What you will do:
a) Using the column below about a walk with Alan Hirsch, decide whether each statement agrees with it: (i) the writer and Alan Hirsch met in 1973 at Johns Hopkins; (ii) the writer graduated with an English degree; (iii) the two talked about baseball on their walk. Answer yes or no for each and quote the words that settle it.
b) In the column below about a walk with Alan Hirsch, what baseball team is the writer a fan of?
c) From the column below about a walk with Alan Hirsch, write out the passage that begins at "Anyway, a week" and stops after "changed party registration.", substituting "Hampden" for "Roland Park".

Text passage:
# # # # #

Anyway, a week ago, I met up with longtime friend Alan Hirsch (we met in 1973 at Johns Hopkins as two of four freshman English majors, although, as he’s noted over the years, I fell down on the job and graduated with a Humanities degree, an easier path) at a Starbuck’s in Roland Park, 51 weeks after our last meeting. I was rankled at the steep price hike at Starbucks—the second in three months, and that’s how you spell inflation—but after we retrieved our coffee, we set out for an hour-long walk on a reasonably warm day. Alan’s a traditional conservative who was disgusted by Trump, which doesn’t bother me (not my ideal politician/entertainer, but I think he’ll fade sooner rather than later), but not a quadruple masker, thank God, as we both removed our masks upon exiting the establishment. I didn’t ask Alan, if, like my Splice Today colleague Ken Silber, he’s changed party registration.

Was this rendezvous “awkward”? Not on your life, Farmer Jones, we just picked up the conversation like normal, and it was really delightful, catching up—what emails or phone calls can’t convey—on our respective families (we both come from relative large extended broods, so there was a lot to cover), very briefly kvetched that we’re both 65, and agreed that the failure of Congress to institute a $15/hr. minimum wage was a fiscal bullet dodged. Alan’s spent a long part of his career in the restaurant business—he was my partner at Baltimore’s City Paper, and after we sold the weekly (he’s pictured above in 1978, in our Charles St. office, probably procrastinating on signing checks), I took off for NYC while he ventured into an entirely new territory— and feared that the proposed minimum wage would further decimate the industry, as if it’s not in bad enough shape already. From my point of view, it’s a matter for the 50 states, since wages and costs-of-living aren’t at all uniform across the country. As for the $1.9 trillion “Biden/Harris” legislation, we lobbed back and forth on its merits, but were in accordance that too much was given to unions, and that it was correct that more affluent Americans don’t need another stimulus check (not that either of us returned previous outlays to the U.S. Treasury).

Since the Orioles (Alan’s team since he was a kid growing up in northwest Baltimore) are re-defining “re-build mode,” there was no talk about baseball. Although I’m a Red Sox fan, as a Baltimore resident, I don’t at all like the rumors (and perhaps that’s all they are; like so many subsets of the media, sportswriting is measured by “who got the scoop first” rather than accuracy) that team owner Peter Angelos’ family is eager to sell the franchise, which could precipitate a move to another city. That would be a disaster not only for morale reasons—it’s hard for me to imagine living in a place that didn’t have live baseball—but for local retailers as well.

Going back a year, this is what I wrote, a day after seeing the last screening of a movie at downtown’s Harbor East Theater: “I was up early Monday morning, before the newspapers arrived, but on my second walk outside the house the sun was rising and it was gorgeous, so incongruous with the novel coronavirus that’s threatening everyone. I imagined, with no factual basis (that’s why it’s called imagination), that the pandemic seemed like the fallout after a very limited nuclear war, where people dropped dead one by one, food and household items were scarce, and, since this was the first real crisis in the social media age, all sorts of information [was] posted that’d make you go crazy trying to sift the helpful from the propaganda, or worse, willful disinformation.”

Twelve months later, disinformation and propaganda define the media even more—there was a recent Washington Post headline that claimed Biden’s pork-laden bill would cut child poverty in half, as if his signature immediately accomplished that—and the smorgasbord of reliable news outlets has shrunk more than Sir Paul McCartney.

# # # # #

[Items from a data source]
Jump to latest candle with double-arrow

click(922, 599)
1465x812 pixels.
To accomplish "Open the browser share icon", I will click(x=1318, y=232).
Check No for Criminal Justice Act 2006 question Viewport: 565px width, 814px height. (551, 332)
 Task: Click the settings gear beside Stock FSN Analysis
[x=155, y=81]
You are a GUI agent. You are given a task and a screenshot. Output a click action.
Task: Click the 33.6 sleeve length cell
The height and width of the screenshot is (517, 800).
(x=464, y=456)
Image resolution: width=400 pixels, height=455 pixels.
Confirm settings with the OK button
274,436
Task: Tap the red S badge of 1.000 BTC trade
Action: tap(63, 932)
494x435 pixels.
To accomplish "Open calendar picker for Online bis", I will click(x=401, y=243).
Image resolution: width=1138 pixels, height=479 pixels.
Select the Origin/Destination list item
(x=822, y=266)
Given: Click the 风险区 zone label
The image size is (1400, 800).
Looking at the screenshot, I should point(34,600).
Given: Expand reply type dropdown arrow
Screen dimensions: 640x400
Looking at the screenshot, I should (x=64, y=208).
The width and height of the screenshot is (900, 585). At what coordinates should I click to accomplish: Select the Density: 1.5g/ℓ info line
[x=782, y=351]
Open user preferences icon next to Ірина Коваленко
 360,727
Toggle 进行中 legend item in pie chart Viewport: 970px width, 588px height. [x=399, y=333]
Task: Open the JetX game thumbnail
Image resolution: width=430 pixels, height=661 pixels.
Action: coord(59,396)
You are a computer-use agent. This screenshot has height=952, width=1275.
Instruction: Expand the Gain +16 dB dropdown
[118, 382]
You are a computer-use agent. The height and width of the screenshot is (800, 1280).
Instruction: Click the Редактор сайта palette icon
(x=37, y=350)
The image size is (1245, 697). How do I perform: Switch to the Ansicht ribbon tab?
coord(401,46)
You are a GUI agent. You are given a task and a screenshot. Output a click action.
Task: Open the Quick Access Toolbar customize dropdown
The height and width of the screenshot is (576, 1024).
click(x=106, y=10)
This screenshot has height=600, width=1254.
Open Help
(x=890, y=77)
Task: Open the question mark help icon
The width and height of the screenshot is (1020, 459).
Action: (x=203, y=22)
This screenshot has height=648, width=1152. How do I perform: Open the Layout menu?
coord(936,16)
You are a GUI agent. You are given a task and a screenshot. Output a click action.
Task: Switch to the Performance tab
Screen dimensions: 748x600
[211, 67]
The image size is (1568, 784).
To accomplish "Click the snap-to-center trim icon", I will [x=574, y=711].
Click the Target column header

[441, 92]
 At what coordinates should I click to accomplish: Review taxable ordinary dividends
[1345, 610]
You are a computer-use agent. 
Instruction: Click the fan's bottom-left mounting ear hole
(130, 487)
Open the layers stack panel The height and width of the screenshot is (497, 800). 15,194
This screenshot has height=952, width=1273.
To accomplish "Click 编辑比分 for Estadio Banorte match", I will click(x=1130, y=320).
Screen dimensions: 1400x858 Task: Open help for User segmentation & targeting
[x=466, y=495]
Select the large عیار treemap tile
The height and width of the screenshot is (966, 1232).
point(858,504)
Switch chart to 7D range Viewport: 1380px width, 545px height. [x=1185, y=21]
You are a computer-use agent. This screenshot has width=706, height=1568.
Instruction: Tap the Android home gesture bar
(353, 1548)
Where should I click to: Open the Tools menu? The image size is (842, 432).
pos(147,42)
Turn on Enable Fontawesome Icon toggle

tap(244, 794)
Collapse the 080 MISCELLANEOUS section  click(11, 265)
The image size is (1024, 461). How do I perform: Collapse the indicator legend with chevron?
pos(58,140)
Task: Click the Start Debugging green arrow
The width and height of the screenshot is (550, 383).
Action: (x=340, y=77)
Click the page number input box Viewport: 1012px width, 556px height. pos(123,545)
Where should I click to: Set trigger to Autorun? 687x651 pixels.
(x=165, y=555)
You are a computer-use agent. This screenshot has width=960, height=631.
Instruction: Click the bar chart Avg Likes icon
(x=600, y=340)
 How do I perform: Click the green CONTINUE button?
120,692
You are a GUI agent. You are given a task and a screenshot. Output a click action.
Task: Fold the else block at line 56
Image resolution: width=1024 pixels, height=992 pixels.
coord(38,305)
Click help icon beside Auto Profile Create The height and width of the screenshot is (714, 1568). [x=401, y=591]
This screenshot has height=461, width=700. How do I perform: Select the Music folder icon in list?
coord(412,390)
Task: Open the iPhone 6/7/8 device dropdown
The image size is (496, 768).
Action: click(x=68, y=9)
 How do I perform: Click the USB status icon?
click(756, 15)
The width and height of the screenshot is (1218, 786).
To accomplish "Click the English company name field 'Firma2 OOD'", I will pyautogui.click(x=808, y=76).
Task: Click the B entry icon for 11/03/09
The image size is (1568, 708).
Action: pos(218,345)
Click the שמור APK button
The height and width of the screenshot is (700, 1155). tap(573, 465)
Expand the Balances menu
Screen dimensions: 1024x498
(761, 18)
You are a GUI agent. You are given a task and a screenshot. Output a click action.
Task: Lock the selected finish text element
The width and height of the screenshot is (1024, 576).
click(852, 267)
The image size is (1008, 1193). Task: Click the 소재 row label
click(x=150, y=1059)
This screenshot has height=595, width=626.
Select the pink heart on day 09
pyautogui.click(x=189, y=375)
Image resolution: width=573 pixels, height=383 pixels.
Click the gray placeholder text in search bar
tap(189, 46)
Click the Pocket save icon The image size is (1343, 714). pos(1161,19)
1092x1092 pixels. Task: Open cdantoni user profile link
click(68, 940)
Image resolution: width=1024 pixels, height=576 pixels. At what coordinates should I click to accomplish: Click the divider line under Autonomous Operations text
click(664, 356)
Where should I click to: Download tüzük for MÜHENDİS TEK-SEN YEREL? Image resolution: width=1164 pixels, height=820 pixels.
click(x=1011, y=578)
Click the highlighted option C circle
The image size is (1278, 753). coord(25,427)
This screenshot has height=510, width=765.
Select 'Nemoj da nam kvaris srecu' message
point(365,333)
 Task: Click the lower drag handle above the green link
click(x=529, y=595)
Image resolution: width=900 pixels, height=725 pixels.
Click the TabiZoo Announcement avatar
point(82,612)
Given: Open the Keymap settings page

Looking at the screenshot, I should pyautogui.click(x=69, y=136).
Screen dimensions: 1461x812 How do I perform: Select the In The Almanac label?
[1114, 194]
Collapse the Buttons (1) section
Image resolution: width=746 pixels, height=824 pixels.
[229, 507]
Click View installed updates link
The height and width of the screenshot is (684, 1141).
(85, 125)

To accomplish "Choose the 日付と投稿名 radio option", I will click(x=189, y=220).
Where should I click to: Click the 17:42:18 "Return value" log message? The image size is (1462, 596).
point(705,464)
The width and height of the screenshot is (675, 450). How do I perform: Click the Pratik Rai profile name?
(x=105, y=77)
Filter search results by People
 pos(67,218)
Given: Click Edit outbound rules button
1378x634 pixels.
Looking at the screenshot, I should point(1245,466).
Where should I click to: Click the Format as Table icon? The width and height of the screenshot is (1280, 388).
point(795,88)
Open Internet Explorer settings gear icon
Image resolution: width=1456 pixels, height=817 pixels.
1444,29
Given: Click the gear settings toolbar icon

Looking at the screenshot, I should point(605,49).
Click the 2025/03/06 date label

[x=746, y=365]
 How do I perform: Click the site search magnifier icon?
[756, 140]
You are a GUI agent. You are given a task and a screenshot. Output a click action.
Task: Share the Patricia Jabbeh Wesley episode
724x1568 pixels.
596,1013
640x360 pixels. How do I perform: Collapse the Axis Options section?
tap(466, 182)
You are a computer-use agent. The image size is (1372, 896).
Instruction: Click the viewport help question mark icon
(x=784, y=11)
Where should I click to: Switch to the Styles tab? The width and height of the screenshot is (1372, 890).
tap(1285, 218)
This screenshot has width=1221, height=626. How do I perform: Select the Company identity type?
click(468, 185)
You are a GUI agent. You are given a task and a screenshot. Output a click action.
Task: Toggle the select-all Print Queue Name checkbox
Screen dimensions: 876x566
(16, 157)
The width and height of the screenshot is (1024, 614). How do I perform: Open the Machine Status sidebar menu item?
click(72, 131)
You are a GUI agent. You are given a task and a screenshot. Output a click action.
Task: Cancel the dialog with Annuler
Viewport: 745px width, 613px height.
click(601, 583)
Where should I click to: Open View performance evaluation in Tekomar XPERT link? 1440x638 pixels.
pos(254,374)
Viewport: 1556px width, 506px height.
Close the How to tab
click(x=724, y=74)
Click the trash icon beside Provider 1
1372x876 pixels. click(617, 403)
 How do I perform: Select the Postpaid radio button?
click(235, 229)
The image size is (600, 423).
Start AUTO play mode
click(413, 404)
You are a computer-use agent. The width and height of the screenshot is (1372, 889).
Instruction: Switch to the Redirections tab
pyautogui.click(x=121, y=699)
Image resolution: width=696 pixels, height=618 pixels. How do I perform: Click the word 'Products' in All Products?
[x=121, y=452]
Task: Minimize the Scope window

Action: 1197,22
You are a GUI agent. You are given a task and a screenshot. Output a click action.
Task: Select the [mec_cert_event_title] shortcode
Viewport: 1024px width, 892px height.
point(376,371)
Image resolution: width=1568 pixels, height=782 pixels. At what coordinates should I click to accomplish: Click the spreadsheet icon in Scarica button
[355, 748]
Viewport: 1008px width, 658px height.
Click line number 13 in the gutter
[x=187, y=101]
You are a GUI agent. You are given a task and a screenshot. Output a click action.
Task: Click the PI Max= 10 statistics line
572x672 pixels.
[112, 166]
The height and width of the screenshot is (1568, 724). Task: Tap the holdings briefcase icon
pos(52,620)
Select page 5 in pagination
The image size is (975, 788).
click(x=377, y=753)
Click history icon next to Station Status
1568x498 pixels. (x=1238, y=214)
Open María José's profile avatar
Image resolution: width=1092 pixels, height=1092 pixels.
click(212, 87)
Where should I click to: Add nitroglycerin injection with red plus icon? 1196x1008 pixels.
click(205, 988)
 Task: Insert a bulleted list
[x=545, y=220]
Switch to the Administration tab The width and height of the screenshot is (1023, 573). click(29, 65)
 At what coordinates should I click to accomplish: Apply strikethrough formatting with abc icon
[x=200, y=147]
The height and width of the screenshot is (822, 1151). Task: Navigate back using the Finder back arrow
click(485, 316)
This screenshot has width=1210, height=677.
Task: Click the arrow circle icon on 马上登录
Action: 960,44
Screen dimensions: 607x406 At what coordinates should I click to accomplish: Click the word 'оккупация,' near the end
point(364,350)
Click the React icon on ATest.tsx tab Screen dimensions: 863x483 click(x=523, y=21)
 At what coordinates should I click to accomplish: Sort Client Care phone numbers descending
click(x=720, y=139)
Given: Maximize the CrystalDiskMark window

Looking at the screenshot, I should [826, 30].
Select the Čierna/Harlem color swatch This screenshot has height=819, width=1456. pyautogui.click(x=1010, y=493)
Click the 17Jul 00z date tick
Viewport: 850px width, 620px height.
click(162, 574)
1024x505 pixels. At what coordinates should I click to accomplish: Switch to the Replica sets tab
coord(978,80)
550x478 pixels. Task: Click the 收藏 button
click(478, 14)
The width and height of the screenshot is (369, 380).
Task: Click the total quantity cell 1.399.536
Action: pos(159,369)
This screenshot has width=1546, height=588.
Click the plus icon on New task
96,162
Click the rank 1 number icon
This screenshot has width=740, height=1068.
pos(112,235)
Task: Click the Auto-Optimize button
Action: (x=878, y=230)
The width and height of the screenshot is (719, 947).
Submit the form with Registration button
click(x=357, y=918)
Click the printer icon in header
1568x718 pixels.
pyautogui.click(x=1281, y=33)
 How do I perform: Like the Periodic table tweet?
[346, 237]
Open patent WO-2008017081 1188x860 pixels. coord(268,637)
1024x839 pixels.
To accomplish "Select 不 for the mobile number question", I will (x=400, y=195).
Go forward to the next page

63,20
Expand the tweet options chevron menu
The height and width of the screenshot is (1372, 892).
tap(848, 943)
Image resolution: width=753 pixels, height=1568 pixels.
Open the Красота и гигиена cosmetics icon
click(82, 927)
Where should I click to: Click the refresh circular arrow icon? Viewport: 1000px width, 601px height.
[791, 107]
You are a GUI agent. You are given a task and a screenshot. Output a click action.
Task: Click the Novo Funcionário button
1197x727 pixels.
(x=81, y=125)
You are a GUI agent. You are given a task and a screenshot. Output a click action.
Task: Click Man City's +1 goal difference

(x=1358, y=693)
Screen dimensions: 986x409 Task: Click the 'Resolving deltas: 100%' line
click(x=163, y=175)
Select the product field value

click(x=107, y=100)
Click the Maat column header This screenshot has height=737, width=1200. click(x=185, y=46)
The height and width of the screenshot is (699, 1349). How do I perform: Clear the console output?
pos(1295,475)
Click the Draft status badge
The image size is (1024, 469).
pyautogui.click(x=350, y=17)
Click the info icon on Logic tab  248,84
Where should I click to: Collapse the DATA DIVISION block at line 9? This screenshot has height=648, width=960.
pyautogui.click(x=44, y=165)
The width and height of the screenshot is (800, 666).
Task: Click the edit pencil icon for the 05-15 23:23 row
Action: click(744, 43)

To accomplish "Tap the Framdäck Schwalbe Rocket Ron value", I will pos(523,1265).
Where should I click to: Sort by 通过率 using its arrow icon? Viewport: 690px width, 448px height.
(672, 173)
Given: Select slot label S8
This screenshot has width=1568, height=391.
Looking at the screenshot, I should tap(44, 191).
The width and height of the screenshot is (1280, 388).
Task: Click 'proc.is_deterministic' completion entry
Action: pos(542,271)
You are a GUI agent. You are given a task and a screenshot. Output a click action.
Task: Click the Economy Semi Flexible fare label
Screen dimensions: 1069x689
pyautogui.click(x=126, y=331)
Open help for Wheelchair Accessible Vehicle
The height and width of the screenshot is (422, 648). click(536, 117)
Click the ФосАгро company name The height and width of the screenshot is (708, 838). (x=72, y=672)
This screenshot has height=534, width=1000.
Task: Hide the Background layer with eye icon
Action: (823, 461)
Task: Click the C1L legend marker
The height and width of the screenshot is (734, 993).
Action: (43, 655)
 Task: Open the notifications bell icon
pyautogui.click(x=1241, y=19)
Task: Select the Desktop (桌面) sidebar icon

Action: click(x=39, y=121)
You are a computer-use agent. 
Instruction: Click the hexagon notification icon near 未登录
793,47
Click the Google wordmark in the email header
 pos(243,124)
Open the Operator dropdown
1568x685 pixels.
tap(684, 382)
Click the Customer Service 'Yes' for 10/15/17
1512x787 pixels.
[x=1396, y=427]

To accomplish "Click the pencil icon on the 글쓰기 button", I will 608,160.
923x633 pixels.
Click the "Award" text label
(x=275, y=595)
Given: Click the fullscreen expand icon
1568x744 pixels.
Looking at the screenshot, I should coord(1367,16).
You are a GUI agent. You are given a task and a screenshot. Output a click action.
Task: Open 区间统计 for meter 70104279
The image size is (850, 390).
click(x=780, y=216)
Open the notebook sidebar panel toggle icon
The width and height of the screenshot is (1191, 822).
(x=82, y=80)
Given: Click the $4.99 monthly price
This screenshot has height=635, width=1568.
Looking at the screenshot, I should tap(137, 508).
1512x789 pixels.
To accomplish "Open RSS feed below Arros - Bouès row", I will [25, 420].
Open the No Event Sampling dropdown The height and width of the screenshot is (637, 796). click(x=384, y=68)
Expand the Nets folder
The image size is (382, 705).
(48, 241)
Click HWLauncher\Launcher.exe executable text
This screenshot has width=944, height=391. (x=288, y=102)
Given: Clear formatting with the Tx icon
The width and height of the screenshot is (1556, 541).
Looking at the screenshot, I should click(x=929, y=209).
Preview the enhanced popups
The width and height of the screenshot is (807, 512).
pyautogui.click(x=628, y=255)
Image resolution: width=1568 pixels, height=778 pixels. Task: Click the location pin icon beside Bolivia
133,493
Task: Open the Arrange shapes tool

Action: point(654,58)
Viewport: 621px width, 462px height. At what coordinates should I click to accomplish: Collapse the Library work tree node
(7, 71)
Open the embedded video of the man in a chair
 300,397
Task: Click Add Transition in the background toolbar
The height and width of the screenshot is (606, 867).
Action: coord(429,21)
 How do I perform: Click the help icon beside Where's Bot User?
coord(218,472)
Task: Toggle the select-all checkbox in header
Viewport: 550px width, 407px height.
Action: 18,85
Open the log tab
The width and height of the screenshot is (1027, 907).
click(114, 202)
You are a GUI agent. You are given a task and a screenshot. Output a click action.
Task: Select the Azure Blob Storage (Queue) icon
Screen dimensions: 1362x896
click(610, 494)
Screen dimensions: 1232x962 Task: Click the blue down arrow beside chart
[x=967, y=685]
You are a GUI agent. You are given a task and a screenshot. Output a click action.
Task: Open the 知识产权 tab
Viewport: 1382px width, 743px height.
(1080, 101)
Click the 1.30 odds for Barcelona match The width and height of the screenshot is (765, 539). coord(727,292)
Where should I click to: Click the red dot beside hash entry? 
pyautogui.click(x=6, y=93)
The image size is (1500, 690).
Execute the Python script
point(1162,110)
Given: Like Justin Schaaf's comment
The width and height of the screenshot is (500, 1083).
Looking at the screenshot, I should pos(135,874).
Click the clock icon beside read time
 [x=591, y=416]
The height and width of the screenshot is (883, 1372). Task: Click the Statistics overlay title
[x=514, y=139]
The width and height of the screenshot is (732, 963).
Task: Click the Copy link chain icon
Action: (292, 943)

# # # # #

Outputs by task:
a)
(i) Yes: "we met in 1973 at Johns Hopkins"
(ii) No: "I fell down on the job and graduated with a Humanities degree"
(iii) No: "there was no talk about baseball."

b) The Red Sox.

c)
Anyway, a week ago, I met up with longtime friend Alan Hirsch (we met in 1973 at Johns Hopkins as two of four freshman English majors, although, as he’s noted over the years, I fell down on the job and graduated with a Humanities degree, an easier path) at a Starbuck’s in Hampden, 51 weeks after our last meeting. I was rankled at the steep price hike at Starbucks—the second in three months, and that’s how you spell inflation—but after we retrieved our coffee, we set out for an hour-long walk on a reasonably warm day. Alan’s a traditional conservative who was disgusted by Trump, which doesn’t bother me (not my ideal politician/entertainer, but I think he’ll fade sooner rather than later), but not a quadruple masker, thank God, as we both removed our masks upon exiting the establishment. I didn’t ask Alan, if, like my Splice Today colleague Ken Silber, he’s changed party registration.